Siva, who is an Old Boy of Hindu College, Jaffna, became an eminent figure in the Attorney General's Department while his other brothers also excelled in their chosen careers in medicine and accountancy.

However, with the escalation of strife in Jaffna, Siva, after his retirement in the late 80s, migrated to Australia and became domiciled in Sydney.

Coincidence

It is interesting that 'Kasthuriar Valavu,' the favoured resting place of Yogar Swami and the birthplace of Siva should not only become the office of the Uthayan newspaper, but also be subjected to, and witness, several brutal attacks targeting the newspaper in recent years. It is also interesting that most of the attacks were carried out after the war in the North and East came to an end in May 2009.

The period Siva served as Attorney General of Sri Lanka was a challenging time, with Tamil moderates on the warpath against the government. One of the prominent cases in which he defended the State was against the late Tamil leaders, A. Amirthalingam, M. Sivasithamparam, K.P. Ratnam and K. Thurairatnam, who were accused of defying the Constitution.

When the case was taken up as a Trial-at-Bar hearing before a three-member bench of High Court Judges in June 1976, Siva in his role as the Attorney General, defended the State against nearly 75 lawyers led by legal giants such as S.J.V. Chelvanayagam QC, M. Thiruchelvam QC, G.G. Ponnambalam QC, and H.W. Jayewardene QC, who appeared for Amirthalingam and the others who were the accused.

However, the State lost the case, and Amirthalingam and the three Tamil politicians were acquitted.

During the regime of J.R. Jayewardene, Siva Pasupathy, as the Attorney General, faced a situation of being caught up in the middle of the proverbial 'devil and the deep blue sea,' in that he had to prosecute hundreds of Tamil youths who were taken into custody for their alleged involvement in militancy. These youths were detained in the Boosa and Panagoda camps in their hundreds until a significant number of them were released following the signing of the Indo-Lanka Accord in 1987.

Though as the Attorney General, Siva Pasupathy was responsible for prosecuting Tamil youth, he did an about turn upon his retirement and migration to Australia, when he was personally handpicked by the LTTE supremo, V. Prabhakaran, to be a member in the terror outfit's Constitutional committee, which was formed to negotiate with the United People's Freedom Alliance (UPFA) Government.

Other members of the LTTE's Constitutional committee were V. Rudrakumaran from the USA, P. Ramaswamy from Malaysia and Prof. M. Swarnarajah from Singapore. The latter was the lecturer of External Affairs Minister, Prof. G.L.Peiris, at the University of Colombo.

The LTTE, in creating a committee with eminent personalities such as Siva Pasupathy and Prof. Swarnaraj, had hoped that the talks between the government and the outfit will go in the right direction, with the struggle reaching a meaningful settlement.
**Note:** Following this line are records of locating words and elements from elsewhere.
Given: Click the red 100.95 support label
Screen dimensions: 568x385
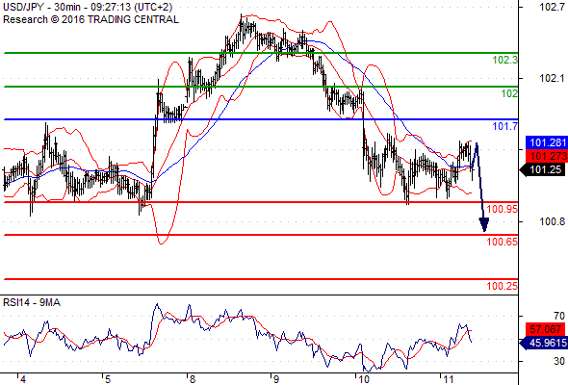Looking at the screenshot, I should click(x=503, y=209).
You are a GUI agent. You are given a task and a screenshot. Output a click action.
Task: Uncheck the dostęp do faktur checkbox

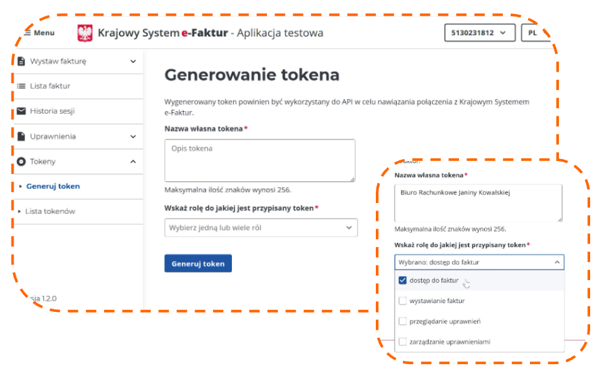coord(402,280)
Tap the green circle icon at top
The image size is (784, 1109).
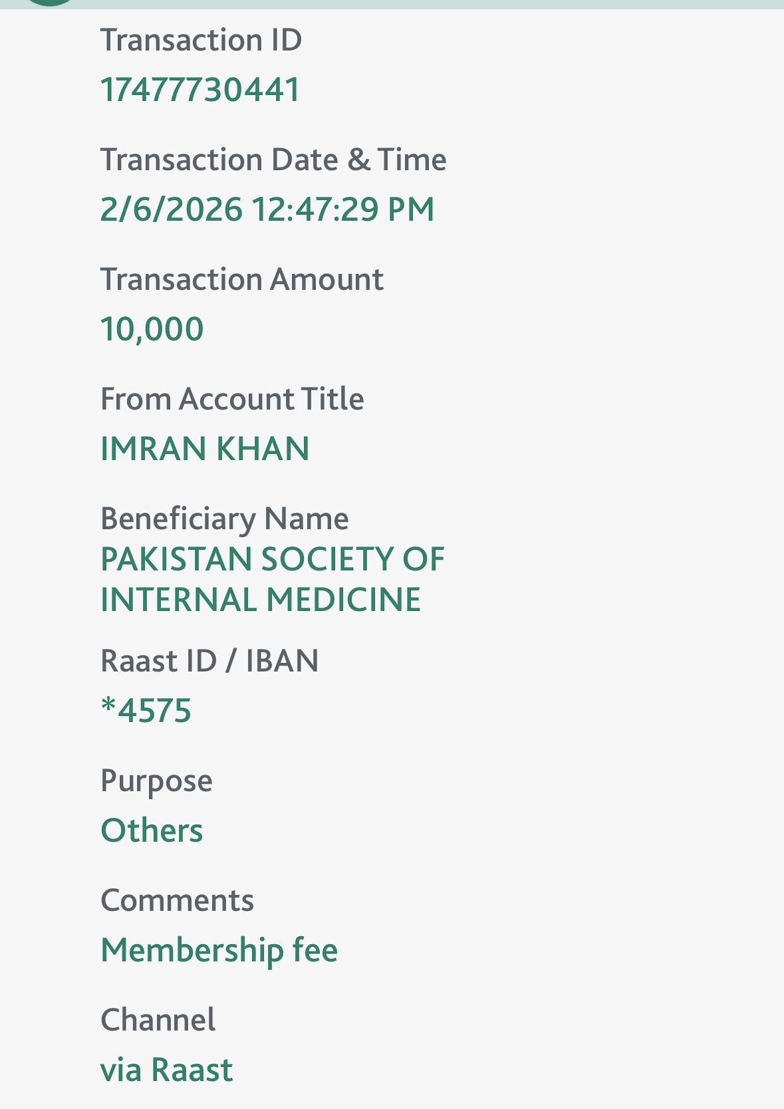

But as usual, even the final attempt to reach an amicable settlement between the LTTE and the government involving the former Attorney General collapsed with the LTTE digging its own grave.

The latest attack on the Uthayan newspaper unravels not only the interesting history of a sage but also that of a prominent figure in the legal fraternity, and strange fates that keep the story of the 'Kasthuriar Valavu' alive.